== Records supplied
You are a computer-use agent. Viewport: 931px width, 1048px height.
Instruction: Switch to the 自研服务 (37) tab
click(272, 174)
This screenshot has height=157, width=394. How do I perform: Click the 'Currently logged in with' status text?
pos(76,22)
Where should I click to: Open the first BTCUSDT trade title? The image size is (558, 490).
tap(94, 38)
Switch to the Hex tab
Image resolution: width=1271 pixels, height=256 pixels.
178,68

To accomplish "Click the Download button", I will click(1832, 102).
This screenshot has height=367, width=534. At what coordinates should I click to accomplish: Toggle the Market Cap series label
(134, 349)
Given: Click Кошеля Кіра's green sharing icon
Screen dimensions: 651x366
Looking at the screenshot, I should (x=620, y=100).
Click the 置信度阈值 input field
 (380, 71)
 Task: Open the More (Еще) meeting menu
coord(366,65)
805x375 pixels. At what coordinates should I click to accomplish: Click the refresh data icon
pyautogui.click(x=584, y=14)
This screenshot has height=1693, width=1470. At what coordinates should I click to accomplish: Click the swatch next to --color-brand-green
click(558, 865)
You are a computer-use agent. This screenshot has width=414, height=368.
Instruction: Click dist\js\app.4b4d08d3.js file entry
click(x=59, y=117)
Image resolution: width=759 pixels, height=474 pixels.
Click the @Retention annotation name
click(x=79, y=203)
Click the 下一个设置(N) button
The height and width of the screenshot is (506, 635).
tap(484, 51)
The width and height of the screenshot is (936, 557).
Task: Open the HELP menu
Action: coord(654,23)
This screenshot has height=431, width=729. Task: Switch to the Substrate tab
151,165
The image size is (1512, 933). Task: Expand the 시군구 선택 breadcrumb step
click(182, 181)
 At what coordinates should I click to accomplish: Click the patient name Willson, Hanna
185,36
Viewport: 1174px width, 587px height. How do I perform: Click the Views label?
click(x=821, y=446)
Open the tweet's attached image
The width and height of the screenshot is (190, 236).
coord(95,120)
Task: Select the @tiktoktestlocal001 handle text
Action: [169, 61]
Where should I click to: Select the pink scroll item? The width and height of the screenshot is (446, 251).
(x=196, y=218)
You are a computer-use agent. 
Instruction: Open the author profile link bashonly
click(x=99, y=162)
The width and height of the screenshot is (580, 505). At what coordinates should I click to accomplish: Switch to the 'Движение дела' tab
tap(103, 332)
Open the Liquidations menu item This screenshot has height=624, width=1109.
====
Task statement -> Format every line of the entries above as a Markdown table with two columns: Row, which numbers each line, and Line, which holds its text. Leave out blank lines.

Output of the task ->
| Row | Line |
|---|---|
| 1 | You are a computer-use agent. Viewport: 931px width, 1048px height. |
| 2 | Instruction: Switch to the 自研服务 (37) tab |
| 3 | click(272, 174) |
| 4 | This screenshot has height=157, width=394. How do I perform: Click the 'Currently logged in with' status text? |
| 5 | pos(76,22) |
| 6 | Where should I click to: Open the first BTCUSDT trade title? The image size is (558, 490). |
| 7 | tap(94, 38) |
| 8 | Switch to the Hex tab |
| 9 | Image resolution: width=1271 pixels, height=256 pixels. |
| 10 | 178,68 |
| 11 | To accomplish "Click the Download button", I will click(1832, 102). |
| 12 | This screenshot has height=367, width=534. At what coordinates should I click to accomplish: Toggle the Market Cap series label |
| 13 | (134, 349) |
| 14 | Given: Click Кошеля Кіра's green sharing icon |
| 15 | Screen dimensions: 651x366 |
| 16 | Looking at the screenshot, I should (x=620, y=100). |
| 17 | Click the 置信度阈值 input field |
| 18 |  (380, 71) |
| 19 |  Task: Open the More (Еще) meeting menu |
| 20 | coord(366,65) |
| 21 | 805x375 pixels. At what coordinates should I click to accomplish: Click the refresh data icon |
| 22 | pyautogui.click(x=584, y=14) |
| 23 | This screenshot has height=1693, width=1470. At what coordinates should I click to accomplish: Click the swatch next to --color-brand-green |
| 24 | click(558, 865) |
| 25 | You are a computer-use agent. This screenshot has width=414, height=368. |
| 26 | Instruction: Click dist\js\app.4b4d08d3.js file entry |
| 27 | click(x=59, y=117) |
| 28 | Image resolution: width=759 pixels, height=474 pixels. |
| 29 | Click the @Retention annotation name |
| 30 | click(x=79, y=203) |
| 31 | Click the 下一个设置(N) button |
| 32 | The height and width of the screenshot is (506, 635). |
| 33 | tap(484, 51) |
| 34 | The width and height of the screenshot is (936, 557). |
| 35 | Task: Open the HELP menu |
| 36 | Action: coord(654,23) |
| 37 | This screenshot has height=431, width=729. Task: Switch to the Substrate tab |
| 38 | 151,165 |
| 39 | The image size is (1512, 933). Task: Expand the 시군구 선택 breadcrumb step |
| 40 | click(182, 181) |
| 41 |  At what coordinates should I click to accomplish: Click the patient name Willson, Hanna |
| 42 | 185,36 |
| 43 | Viewport: 1174px width, 587px height. How do I perform: Click the Views label? |
| 44 | click(x=821, y=446) |
| 45 | Open the tweet's attached image |
| 46 | The width and height of the screenshot is (190, 236). |
| 47 | coord(95,120) |
| 48 | Task: Select the @tiktoktestlocal001 handle text |
| 49 | Action: [169, 61] |
| 50 | Where should I click to: Select the pink scroll item? The width and height of the screenshot is (446, 251). |
| 51 | (x=196, y=218) |
| 52 | You are a computer-use agent.  |
| 53 | Instruction: Open the author profile link bashonly |
| 54 | click(x=99, y=162) |
| 55 | The width and height of the screenshot is (580, 505). At what coordinates should I click to accomplish: Switch to the 'Движение дела' tab |
| 56 | tap(103, 332) |
| 57 | Open the Liquidations menu item This screenshot has height=624, width=1109. |